The Independent was recently guest-edited by the international statesman, philosopher, economist and famous person who wears sunglasses indoors, Bono. And I believe a copy of the Daily Mail I saw recently must have been guest-edited by Reinhard Heydrich.
In marketing terms, this sort of stuff might work for a while, but it does posit the strange notion that celebrities are more than simply disposable commodities, quite often vacuous, who are there to entertain us for a while before being consigned to obscurity.
Be glad Britney isn’t your girl
Poor Britney Spears is getting divorced, again. This time after two years, rather than a matter of hours, as happened before in Las Vegas. And with an eight-week-old baby in tow. Oops, she did it again, this time by text message etc., etc.
The public debate about this young woman has centred around the question: is she a good role model for our young daughters? A great amount of airtime has been expended debating this important proposition. You sort of wish John Locke and the Rev Thomas Malthus were around to weigh in with their two penneth.
And the correct answer, of course, is no; she’s not a suitable role model, she’s a borderline certifiable dingbat from the Appalachian foothills with the IQ of permafrost. She wasn’t a suitable role model before she became famous and she’s about as much of one now.
You want role models for your daughter, then paper her bedroom with pictures of Mother Teresa, Joan of Arc, Rosa Luxemburg and Hazel Blears. Or relax and let her enjoy the fleeting, saccharine, pleasures of Hit Me Baby One More Time (a fine single) and, in time, come to her own conclusions about Britney.
The race to replace Prescott is getting scary
Candidates for Labour’s deputy leadership must appear left-wing and fiery to the party electorate and reasonably sane to everybody else. A tough act. The likeable Alan Johnson, for example, keeps telling anyone who will listen that he is a “working-class lad” — which makes him, in Labour terms, scarcer than a fully grown cod in the North Sea, but is nonetheless beginning to grate. Peter Hain seemed to assume he had the leftish ticket sewn up by dint of the fact that he was once even crosser about South Africa than almost anybody else.

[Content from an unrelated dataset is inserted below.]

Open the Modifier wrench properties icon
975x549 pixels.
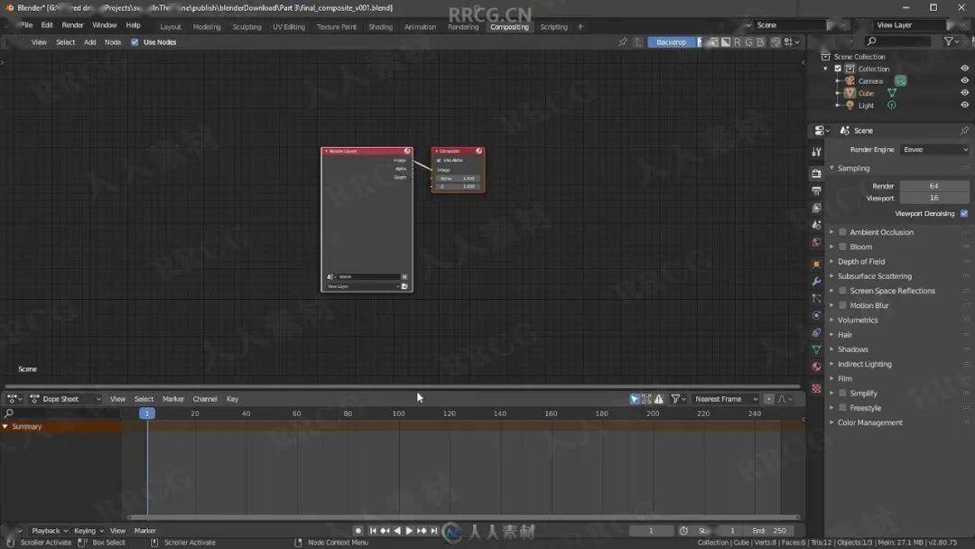pos(816,282)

Harriet Harman is waiting in the wings. Harperson is a feminist of the old school; not so long ago, she fretted that too many men were getting off murdering their wives by claiming provocation and called for the defence to be removed.
And there’s Hazel Blears, a decent woman saddled with the appalling notion that she is Blair’s candidate. My money’s on Harperson; as ever with Labour, the worst of all available options.
How did he know it was honest? For all he knew, it might have been a tissue of lies. I’m not suggesting for a moment that it was, merely that the correspondent couldn’t have known.
True it was rare — nice of her to do so ahead of the government’s appeal in the Lords over the use of controversial control orders that may lead to new security measures, little gobbets of legislation that chip away at our freedoms but are required because otherwise we might all be evaporated in a nuclear holocaust.